(Beginning of Source material)

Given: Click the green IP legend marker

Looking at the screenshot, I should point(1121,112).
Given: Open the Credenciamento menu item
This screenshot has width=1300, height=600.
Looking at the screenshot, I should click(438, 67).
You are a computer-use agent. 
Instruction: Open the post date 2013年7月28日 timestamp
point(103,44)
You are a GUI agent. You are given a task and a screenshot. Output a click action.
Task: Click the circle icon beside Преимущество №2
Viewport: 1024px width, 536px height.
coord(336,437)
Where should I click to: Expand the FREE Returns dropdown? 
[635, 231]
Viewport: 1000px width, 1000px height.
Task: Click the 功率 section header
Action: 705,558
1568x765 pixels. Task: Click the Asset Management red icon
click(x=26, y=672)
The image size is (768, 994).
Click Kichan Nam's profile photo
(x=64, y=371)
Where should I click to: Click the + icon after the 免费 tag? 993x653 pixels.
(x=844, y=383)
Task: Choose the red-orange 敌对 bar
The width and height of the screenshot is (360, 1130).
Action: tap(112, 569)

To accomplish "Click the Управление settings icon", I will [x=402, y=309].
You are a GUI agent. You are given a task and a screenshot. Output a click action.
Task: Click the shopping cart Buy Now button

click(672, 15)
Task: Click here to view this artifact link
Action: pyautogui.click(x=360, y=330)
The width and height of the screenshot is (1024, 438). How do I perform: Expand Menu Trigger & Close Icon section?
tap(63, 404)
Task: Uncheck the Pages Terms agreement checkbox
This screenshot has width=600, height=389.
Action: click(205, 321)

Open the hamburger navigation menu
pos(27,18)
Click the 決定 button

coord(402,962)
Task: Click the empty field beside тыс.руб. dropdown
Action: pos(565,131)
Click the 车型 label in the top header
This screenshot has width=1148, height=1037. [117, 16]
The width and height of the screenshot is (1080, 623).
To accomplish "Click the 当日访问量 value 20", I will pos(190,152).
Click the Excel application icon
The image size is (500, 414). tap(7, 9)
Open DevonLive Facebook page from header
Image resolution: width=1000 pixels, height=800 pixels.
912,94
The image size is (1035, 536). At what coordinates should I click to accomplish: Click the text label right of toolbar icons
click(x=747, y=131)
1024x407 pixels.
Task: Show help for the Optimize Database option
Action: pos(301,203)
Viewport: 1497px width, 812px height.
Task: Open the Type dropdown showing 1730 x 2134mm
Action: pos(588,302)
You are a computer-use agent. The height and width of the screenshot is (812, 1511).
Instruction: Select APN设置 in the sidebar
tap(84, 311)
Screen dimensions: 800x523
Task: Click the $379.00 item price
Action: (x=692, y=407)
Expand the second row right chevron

(End of Source material)

* **Work required**:
For each line above that includes "agent", make a copy.

* **Result**:
You are a computer-use agent. 
You are a GUI agent. You are given a task and a screenshot. Output a click action.
You are a GUI agent. You are given a task and a screenshot. Output a click action.
You are a computer-use agent. The height and width of the screenshot is (812, 1511).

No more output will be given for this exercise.